◆ **Instructions for the task**:
Return every row below verbatim, but leave out the pictures.

◆ **Extracted records**:
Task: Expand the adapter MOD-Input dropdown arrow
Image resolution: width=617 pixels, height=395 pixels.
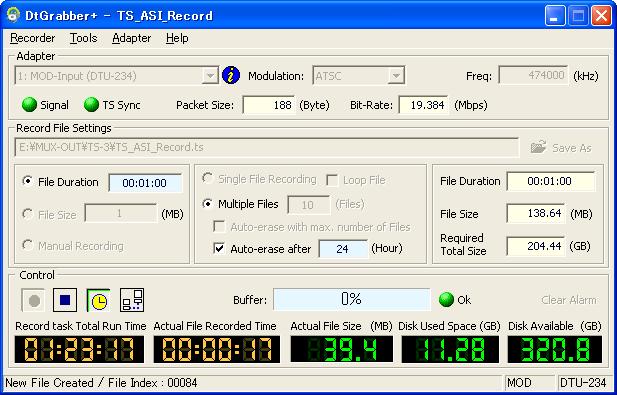Action: 211,75
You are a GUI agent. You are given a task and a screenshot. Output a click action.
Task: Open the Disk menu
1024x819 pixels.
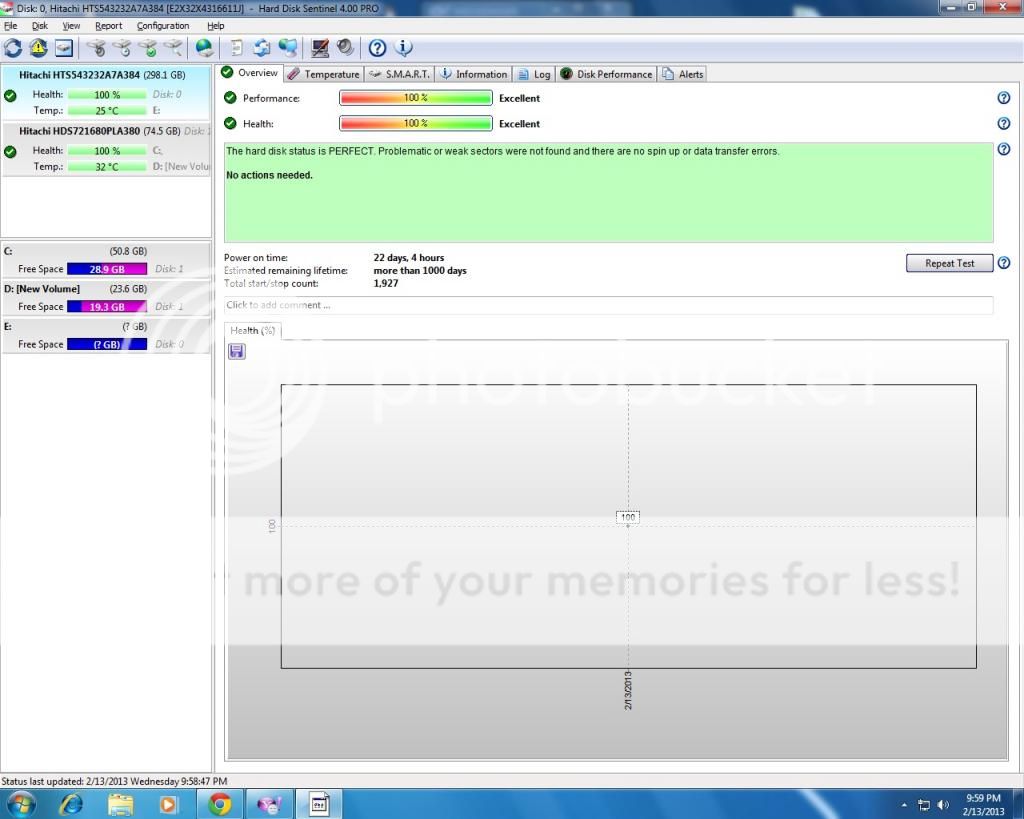(40, 26)
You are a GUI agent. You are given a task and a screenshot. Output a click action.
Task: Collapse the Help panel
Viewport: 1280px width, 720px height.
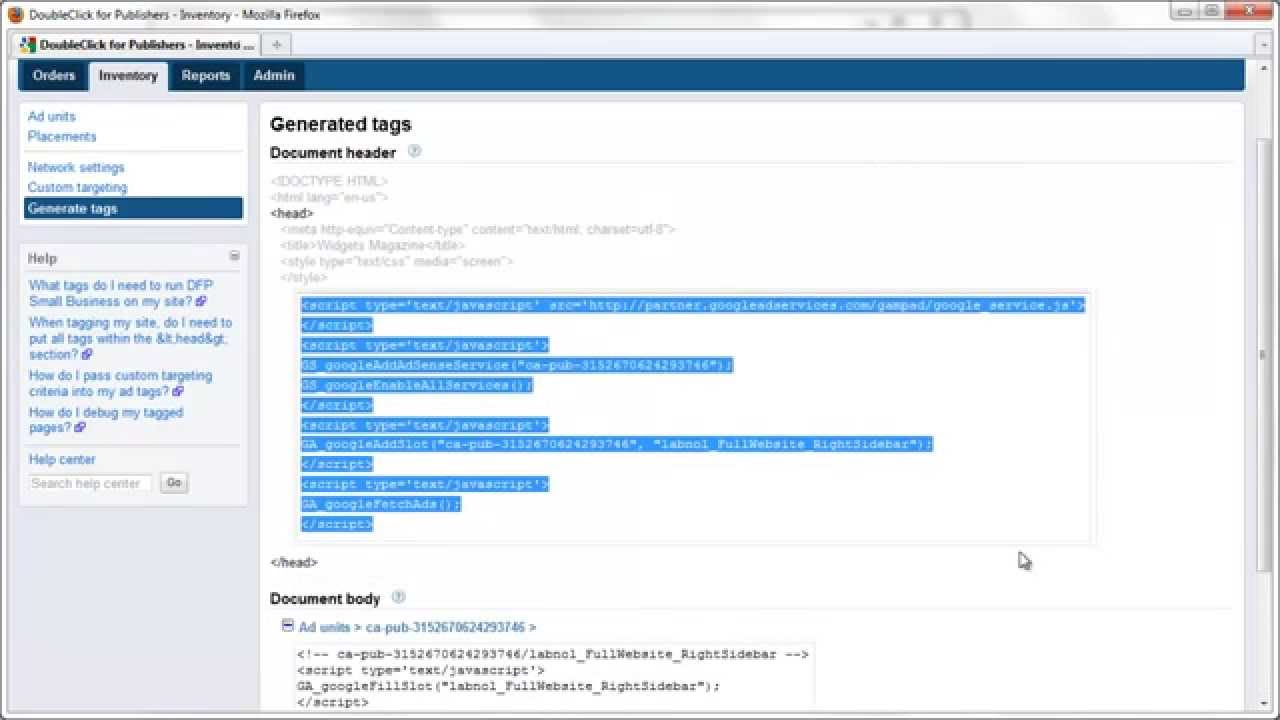click(234, 256)
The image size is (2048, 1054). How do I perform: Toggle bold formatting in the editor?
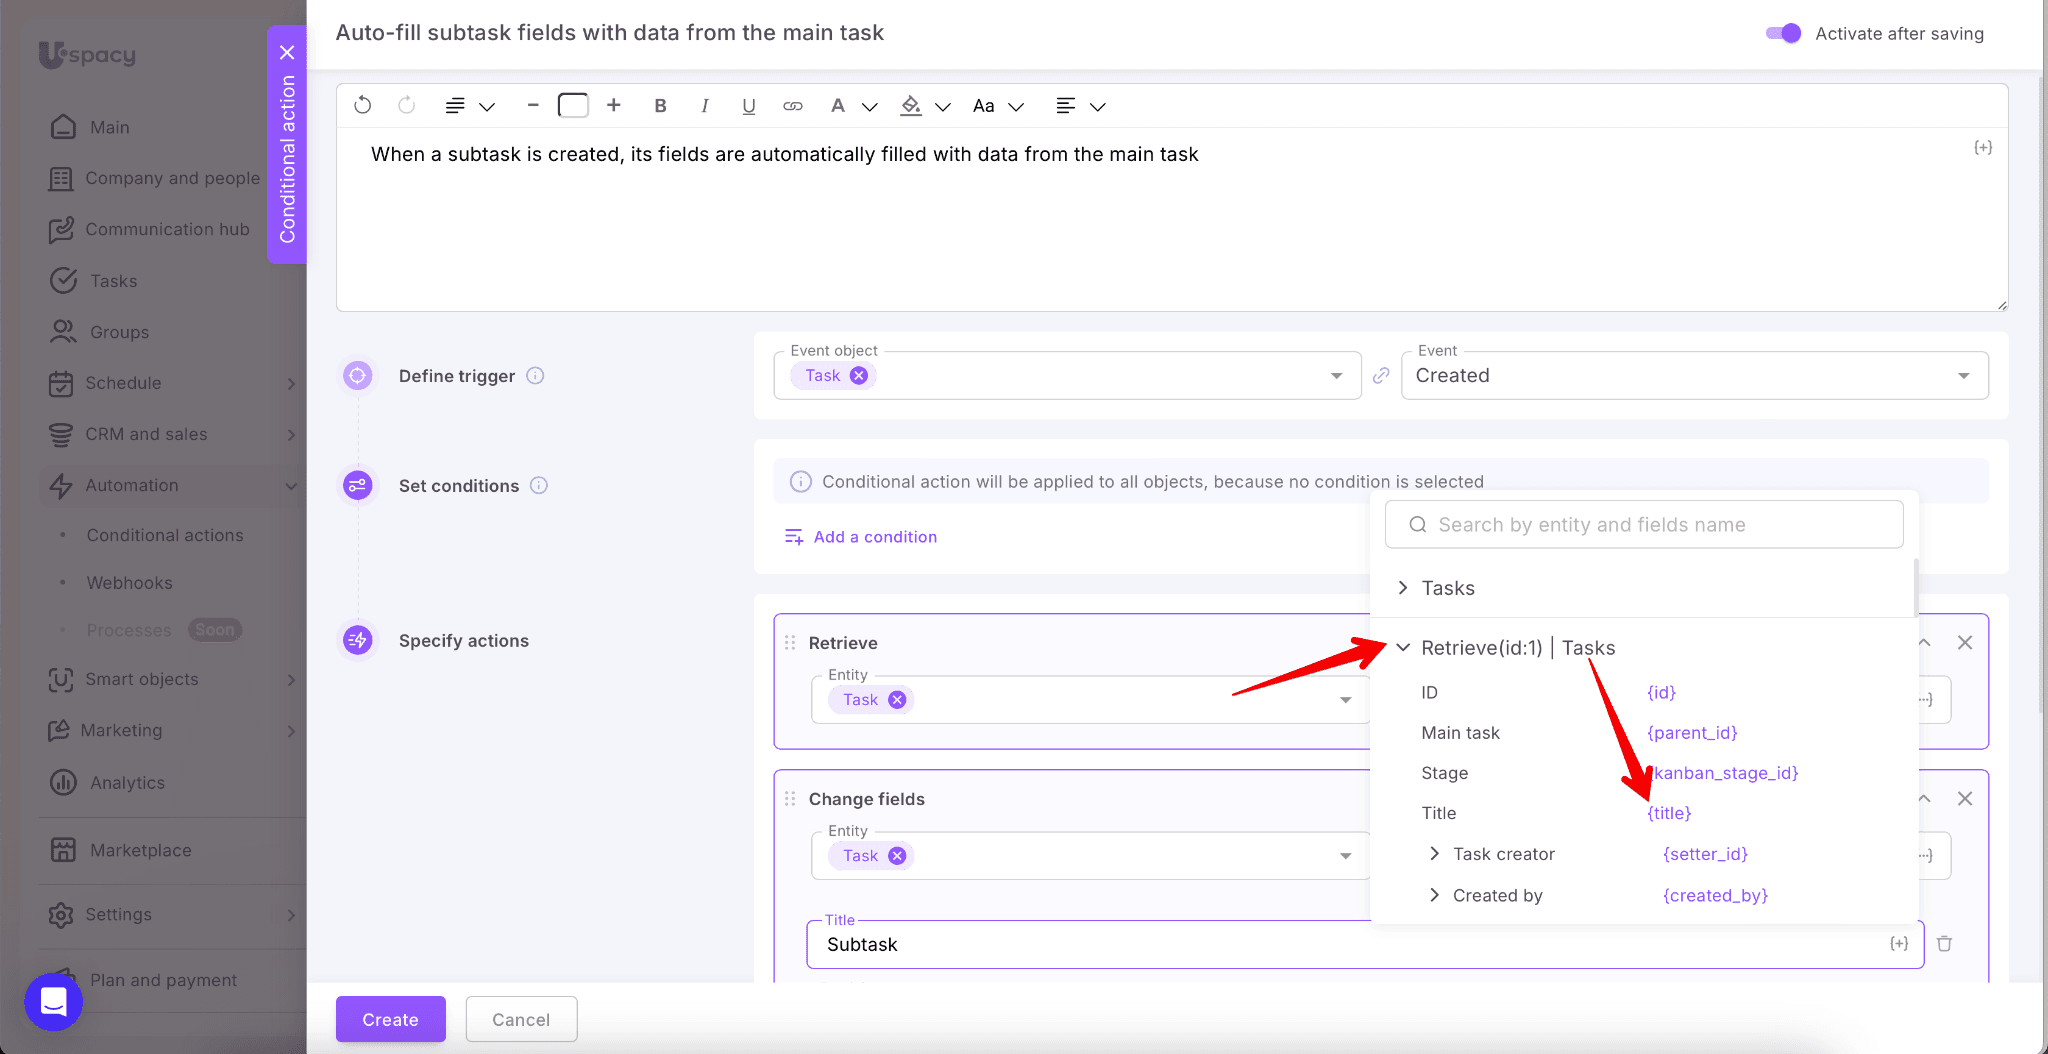pyautogui.click(x=660, y=106)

◆ **Response**:
Task: Expand the adapter MOD-Input dropdown arrow
Image resolution: width=617 pixels, height=395 pixels.
Action: 211,75
You are a GUI agent. You are given a task and a screenshot. Output a click action.
Task: Open the Disk menu
1024x819 pixels.
(40, 26)
You are a GUI agent. You are given a task and a screenshot. Output a click action.
Task: Collapse the Help panel
Viewport: 1280px width, 720px height.
click(234, 256)
The image size is (2048, 1054). How do I perform: Toggle bold formatting in the editor?
pyautogui.click(x=660, y=106)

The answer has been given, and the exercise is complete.